*** RECORDS SHOWN ***

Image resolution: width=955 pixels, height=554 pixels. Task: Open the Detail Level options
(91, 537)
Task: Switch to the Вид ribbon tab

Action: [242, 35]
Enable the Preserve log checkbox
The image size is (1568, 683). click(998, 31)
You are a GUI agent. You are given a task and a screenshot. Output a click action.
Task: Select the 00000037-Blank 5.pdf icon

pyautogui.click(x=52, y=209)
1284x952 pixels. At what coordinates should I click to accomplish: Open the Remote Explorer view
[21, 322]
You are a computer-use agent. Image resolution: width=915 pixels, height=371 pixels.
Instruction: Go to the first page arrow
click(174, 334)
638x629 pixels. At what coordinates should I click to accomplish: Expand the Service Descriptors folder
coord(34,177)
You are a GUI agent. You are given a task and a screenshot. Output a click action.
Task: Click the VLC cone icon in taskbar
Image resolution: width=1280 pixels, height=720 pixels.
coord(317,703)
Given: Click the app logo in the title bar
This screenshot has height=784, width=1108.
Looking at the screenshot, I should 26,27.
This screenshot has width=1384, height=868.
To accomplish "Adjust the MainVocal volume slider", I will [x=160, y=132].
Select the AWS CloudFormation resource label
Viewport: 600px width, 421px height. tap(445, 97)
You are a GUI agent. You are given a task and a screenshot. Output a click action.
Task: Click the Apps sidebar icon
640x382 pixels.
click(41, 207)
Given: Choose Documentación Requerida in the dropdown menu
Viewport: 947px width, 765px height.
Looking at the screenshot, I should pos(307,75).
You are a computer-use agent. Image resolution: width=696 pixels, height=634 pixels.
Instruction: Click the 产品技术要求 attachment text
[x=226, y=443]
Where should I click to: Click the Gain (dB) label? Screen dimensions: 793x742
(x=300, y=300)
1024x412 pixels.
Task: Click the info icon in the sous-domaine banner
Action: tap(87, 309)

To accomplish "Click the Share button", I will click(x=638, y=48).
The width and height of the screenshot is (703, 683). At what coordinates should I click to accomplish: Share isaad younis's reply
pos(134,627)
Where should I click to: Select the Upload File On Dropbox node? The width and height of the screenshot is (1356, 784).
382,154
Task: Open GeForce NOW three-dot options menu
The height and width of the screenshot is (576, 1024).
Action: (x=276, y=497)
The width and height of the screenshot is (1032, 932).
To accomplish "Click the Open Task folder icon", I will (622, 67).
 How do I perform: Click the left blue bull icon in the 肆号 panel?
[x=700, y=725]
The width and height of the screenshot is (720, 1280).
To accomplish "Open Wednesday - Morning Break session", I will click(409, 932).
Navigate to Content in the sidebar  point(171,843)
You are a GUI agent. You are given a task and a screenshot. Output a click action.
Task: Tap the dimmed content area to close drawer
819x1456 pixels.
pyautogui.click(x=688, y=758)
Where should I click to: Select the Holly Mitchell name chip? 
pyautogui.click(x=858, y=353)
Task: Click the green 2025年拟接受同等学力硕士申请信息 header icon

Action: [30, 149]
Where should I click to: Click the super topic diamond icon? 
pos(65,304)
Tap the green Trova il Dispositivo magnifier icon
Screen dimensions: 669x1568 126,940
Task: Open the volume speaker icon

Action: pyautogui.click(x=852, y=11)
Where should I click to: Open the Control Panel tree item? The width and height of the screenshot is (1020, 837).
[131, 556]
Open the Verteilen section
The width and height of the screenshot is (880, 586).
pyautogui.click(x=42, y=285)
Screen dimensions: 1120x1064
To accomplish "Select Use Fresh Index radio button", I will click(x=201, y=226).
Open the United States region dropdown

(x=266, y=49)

*** End of RECORDS SHOWN ***

EXERCISE OBJECTIVE => Note every line of the entries in which "sidebar" appears, and copy it down.

SOLUTION =>
Task: Click the Apps sidebar icon
Navigate to Content in the sidebar  point(171,843)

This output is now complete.